This is a guest author article written by Ian Duffy, Sr SRE at Cloudsmith, a Spacelift customer.
Managing package repositories at scale requires the right tools to prevent chaos from ensuing. As providers of a cloud-native artifact management platform, we at Cloudsmith faced the same scaling challenges as our customers.
This post shows how repository management complexity can be solved by treating our infrastructure as code, using Terraform (or OpenTofu) and Spacelift to automate Cloudsmith workspace configuration.
Cloudsmith is a fully managed cloud-native artifact repository designed for controlling, securing, and distributing everything that flows through your software supply chain.
Founded in 2016 and trusted by over 1,000 enterprise customers, including American Airlines, The Trade Desk, and Shopify, Cloudsmith protects the software supply chain by providing secure, scalable artifact repositories for software teams worldwide.
Spacelift is an IaC orchestration platform that automates infrastructure management. It runs tools including Terraform, Pulumi, and Ansible whenever your IaC files change. There’s no need to build complex CI/CD pipelines manually or bring your own infrastructure state management solutions.
Spacelift is designed to unify all infrastructure provisioning, configuration, and governance tasks. Policy-as-code support lets you enforce security and compliance requirements, while flexible multi-tenancy and self-service features empower your whole team to interact with infrastructure. You can centralize all your infrastructure processes to improve reliability.
Many people think of artifact management tools as simple storage spaces, like hangars or warehouses, where you park your code. But that’s what basic repositories and registries do. A modern artifact management platform like Cloudsmith serves a much more critical role in your software development ecosystem.
Think of software development as a bustling airport with countless moving parts and constant activity. Cloudsmith functions as both your air traffic control tower and your security checkpoints:
- Like airport security: Cloudsmith acts as a gatekeeper, enforcing strict access controls and screening for threats that could compromise software stability or security. It scans every package for vulnerabilities, validates authenticity, and ensures only authorized artifacts reach your applications.
- Like air traffic control: Cloudsmith oversees the flow of all your code artifacts, ensuring assets arrive at their destinations safely and on time. It monitors the journey, coordinates movements between environments, and prevents collisions or bottlenecks that disrupt operations.

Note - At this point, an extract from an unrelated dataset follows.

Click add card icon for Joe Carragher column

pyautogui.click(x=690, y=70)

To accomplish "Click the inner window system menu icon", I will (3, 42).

Just as air traffic control and airport security ensure safe, efficient air travel, Cloudsmith safeguards the integrity and reliability of your software supply chain, providing smooth operations for your teams and safe software delivery to your customers.
We find three major challenges with traditional artifact management:
- The legacy platform performance crisis
- The multi-format package complexity
- The software supply chain security risks
Many companies start with basic package management tools that work fine for small teams. As they scale, these systems become unreliable nightmares where development teams experience frequent outages that prevent access to critical packages, disrupting CI/CD pipelines and causing build failures.
When your deployment schedule depends on artifact availability, system downtime directly impacts your ability to deliver features and fixes to customers. Self-hosted and legacy solutions require significant maintenance overhead while providing poor reliability, meaning engineering teams spend more time maintaining infrastructure than building products.
Cloudsmith’s cloud-native platform eliminates the burden of infrastructure maintenance while providing global CDN distribution for optimal performance, allowing teams to focus on innovation instead of infrastructure management.
Modern organizations typically use diverse technology stacks with teams working on Docker containers, npm packages, Python libraries, Maven artifacts, Helm charts, and more.
Managing separate registries for each format creates operational complexity with inconsistent access patterns across different registry systems, fragmented security policies where each format requires different approaches, geographic performance bottlenecks for distributed teams, and complex integration overhead, maintaining connections to multiple external registries.
Cloudsmith’s universal platform supports 30+ package formats with consistent APIs, unified access controls, and global distribution, giving engineering teams a single source of truth for all software assets regardless of format or location.
Companies need to automatically scan artifacts for known security vulnerabilities before they reach production, maintain a complete audit trail of where artifacts came from and who has accessed them, implement fine-grained permissions to ensure only authorized users can publish or consume critical packages, prevent malicious packages from entering their software supply chain, and meet regulatory standards like SOC 2, GDPR, and industry-specific security frameworks.
Many organizations struggle with fragmented security approaches across different package types, inconsistent vulnerability scanning, poor audit trails, and difficulty maintaining compliance across multiple registries and environments.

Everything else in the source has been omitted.